● Selected excerpt:
::::

By Jennifer Hughes and Neil Hume

Published: July 18 2008 03:00 | Last updated: July 18 2008 03:00

A marketmaker is challenging the City watchdog over a £4m fine, the biggest for market abuse yet handed out to a regulated institution.

The Financial Services Authority has levied the penalty on Winterflood, a broker specialising in smaller and mid-market stocks, for having failed to notice warning signs or to query particular trades in Fundamental-E Investments, a computer screen company, in 2004.

Winterflood, owned by Close Brothers, the investment bank, said yesterday that it had referred the case to the Financial Services and Market Tribunal, the independent body set up to review decisions made by the FSA.

The case could prove the first big test for the regulator before the tribunal since a Legal & General case in 2005, when a challenge by the insurance company ended in the tribunal almost halving a £1.1m fine.

“There have been other cases since then, but nothing of this size,” said Ian Mason, a partner at Barlow, Lyde and Gilbert and a former FSA enforcement lawyer. “It will be a test of the FSA’s resolve to clamp down on market abuse and it could be a hard case to prove.”

Winterflood was a market-maker in FEI in 2004 and executed many of the trades linked to the FSA’s investigation. There is no allegation that it or its brokers deliberately committed an offence.

::::

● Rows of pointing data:
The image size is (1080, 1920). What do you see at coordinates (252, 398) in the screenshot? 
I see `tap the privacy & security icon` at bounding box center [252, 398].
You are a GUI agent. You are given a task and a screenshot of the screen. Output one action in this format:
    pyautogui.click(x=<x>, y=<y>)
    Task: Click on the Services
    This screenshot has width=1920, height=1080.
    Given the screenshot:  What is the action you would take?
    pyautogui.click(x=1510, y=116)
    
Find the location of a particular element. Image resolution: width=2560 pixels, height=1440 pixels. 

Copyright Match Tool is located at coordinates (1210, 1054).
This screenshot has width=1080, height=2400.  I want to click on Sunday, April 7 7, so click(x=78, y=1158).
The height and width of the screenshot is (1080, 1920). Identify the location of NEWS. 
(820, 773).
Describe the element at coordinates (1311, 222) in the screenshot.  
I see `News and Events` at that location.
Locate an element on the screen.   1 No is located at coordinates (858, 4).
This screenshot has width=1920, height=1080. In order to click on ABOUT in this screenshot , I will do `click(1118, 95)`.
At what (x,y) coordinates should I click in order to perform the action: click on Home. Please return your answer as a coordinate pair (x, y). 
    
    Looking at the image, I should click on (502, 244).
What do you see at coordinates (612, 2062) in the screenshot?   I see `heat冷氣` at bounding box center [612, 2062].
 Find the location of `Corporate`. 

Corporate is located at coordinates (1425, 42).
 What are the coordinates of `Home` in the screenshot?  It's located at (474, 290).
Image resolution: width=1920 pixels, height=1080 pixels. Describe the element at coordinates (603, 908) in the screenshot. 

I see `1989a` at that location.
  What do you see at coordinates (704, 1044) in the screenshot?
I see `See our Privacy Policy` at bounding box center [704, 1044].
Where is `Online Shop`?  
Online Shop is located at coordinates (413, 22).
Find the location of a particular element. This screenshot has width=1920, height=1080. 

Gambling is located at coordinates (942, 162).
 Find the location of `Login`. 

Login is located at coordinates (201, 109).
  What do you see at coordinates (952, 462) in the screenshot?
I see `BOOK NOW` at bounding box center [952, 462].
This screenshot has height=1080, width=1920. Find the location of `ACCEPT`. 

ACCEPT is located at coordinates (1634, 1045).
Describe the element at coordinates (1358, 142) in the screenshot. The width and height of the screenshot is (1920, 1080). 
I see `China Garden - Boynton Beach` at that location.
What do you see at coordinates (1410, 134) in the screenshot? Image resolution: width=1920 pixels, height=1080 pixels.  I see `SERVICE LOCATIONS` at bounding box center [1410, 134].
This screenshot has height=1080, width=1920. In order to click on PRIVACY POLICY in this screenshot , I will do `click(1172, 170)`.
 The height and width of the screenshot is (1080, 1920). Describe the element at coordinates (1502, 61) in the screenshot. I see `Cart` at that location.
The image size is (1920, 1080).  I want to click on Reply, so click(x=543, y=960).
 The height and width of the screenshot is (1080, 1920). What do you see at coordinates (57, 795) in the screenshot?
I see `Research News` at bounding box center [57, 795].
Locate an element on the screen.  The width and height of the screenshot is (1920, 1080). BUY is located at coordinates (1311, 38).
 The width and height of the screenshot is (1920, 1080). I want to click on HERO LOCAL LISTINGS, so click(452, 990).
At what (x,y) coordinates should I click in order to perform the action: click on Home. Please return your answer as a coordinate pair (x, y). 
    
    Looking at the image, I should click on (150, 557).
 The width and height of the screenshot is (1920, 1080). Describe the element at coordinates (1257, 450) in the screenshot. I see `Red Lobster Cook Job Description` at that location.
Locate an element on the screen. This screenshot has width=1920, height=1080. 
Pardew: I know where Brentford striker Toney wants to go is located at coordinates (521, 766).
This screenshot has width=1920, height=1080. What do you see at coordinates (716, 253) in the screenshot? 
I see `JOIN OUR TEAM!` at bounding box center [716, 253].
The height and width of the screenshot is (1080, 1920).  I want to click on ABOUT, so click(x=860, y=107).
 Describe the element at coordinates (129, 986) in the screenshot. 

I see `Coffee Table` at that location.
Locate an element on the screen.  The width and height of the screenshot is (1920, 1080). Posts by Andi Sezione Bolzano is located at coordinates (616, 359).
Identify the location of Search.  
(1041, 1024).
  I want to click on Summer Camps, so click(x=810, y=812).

::::

● Task requirements:
[A] Quote the article on the Winterflood fine word for word, starting at "Published: July 18" and ending at "a regulated institution.".
[B] In the records, convert the lines starting at the one containing "What do you see at coordinates (612, 2062)" and ending at the one containing "The width and height of the screenshot is (1920, 1080). I" into a JSON list of strings, one string per line, with blank lines left out.

● Outputs by task:
[A]
Published: July 18 2008 03:00 | Last updated: July 18 2008 03:00

A marketmaker is challenging the City watchdog over a £4m fine, the biggest for market abuse yet handed out to a regulated institution.

[B]
[
  "What do you see at coordinates (612, 2062) in the screenshot?   I see `heat冷氣` at bounding box center [612, 2062].",
  " Find the location of `Corporate`. ",
  "Corporate is located at coordinates (1425, 42).",
  " What are the coordinates of `Home` in the screenshot?  It's located at (474, 290).",
  "Image resolution: width=1920 pixels, height=1080 pixels. Describe the element at coordinates (603, 908) in the screenshot. ",
  "I see `1989a` at that location.",
  "  What do you see at coordinates (704, 1044) in the screenshot?",
  "I see `See our Privacy Policy` at bounding box center [704, 1044].",
  "Where is `Online Shop`?  ",
  "Online Shop is located at coordinates (413, 22).",
  "Find the location of a particular element. This screenshot has width=1920, height=1080. ",
  "Gambling is located at coordinates (942, 162).",
  " Find the location of `Login`. ",
  "Login is located at coordinates (201, 109).",
  "  What do you see at coordinates (952, 462) in the screenshot?",
  "I see `BOOK NOW` at bounding box center [952, 462].",
  "This screenshot has height=1080, width=1920. Find the location of `ACCEPT`. ",
  "ACCEPT is located at coordinates (1634, 1045).",
  "Describe the element at coordinates (1358, 142) in the screenshot. The width and height of the screenshot is (1920, 1080). ",
  "I see `China Garden - Boynton Beach` at that location.",
  "What do you see at coordinates (1410, 134) in the screenshot? Image resolution: width=1920 pixels, height=1080 pixels.  I see `SERVICE LOCATIONS` at bounding box center [1410, 134].",
  "This screenshot has height=1080, width=1920. In order to click on PRIVACY POLICY in this screenshot , I will do `click(1172, 170)`.",
  " The height and width of the screenshot is (1080, 1920). Describe the element at coordinates (1502, 61) in the screenshot. I see `Cart` at that location.",
  "The image size is (1920, 1080).  I want to click on Reply, so click(x=543, y=960).",
  " The height and width of the screenshot is (1080, 1920). What do you see at coordinates (57, 795) in the screenshot?",
  "I see `Research News` at bounding box center [57, 795].",
  "Locate an element on the screen.  The width and height of the screenshot is (1920, 1080). BUY is located at coordinates (1311, 38).",
  " The width and height of the screenshot is (1920, 1080). I want to click on HERO LOCAL LISTINGS, so click(452, 990)."
]